Das Wartezimmer vor der Praxis füllte sich nach und nach und die Patienten wurden ins Zimmer gerufen. Allgemein kamen Frauen, Männer und Kinder bunt gemischt. Zum einen mit alltäglichen Beschwerden wie Atemwegserkrankungen und Rückenschmerzen, aber auch mit selteneren Problemen. Zum Beispiel kam eine syrische Mutter mit Halsschmerzen, die beteuerte, es könnte nicht Corona sein , der Test war dann aber doch positiv. Ihre beiden kleinen Kinder waren negativ, sollten aber sicherheitshalber nicht mit anderen Kindern spielen,  bis auch die Mutter wieder negativ war. Auch Hautausschläge wurden behandelt, benötigte Impfungen verabreicht und schmerzstillende Salben für Rücken- oder Knieschmerzen gegeben. 
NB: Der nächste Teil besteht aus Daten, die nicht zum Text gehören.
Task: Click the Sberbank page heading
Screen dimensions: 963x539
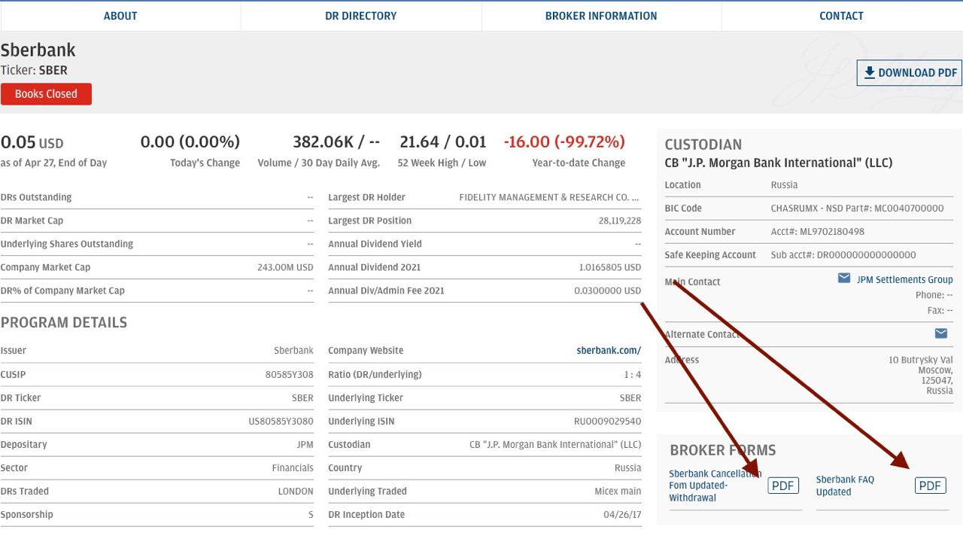Action: [38, 50]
Natürlich gibt es bei Flüchtlingen, von denen viele aus Kriegsgebieten stammen, auch spezielle Kriegsverletzungen, die man in deutschen Krankenhäusern nur selten sieht. So kam ein syrischer Flüchtling in die Sprechstunde, dessen Bein durch Granatsplitter mehrfach verletzt worden war und bei dem möglicherweise eine komplexe OP anstand. Hier gab es auch Diskussionen über den vorliegenden Grad der Behinderung und der Assistenzarzt versuchte mittels Handy-App auf Arabisch zu erklären, dass man einen Grad von 50% beispielsweise erst bei Amputation eines Beines erhalten würde. Allerdings bewegte der Arzt das Bein nur durch das Hosenbein verdeckt, so kann ich nicht sagen, wie gut ich mit dem Anblick einer solchen Kriegsverletzung klar gekommen wäre.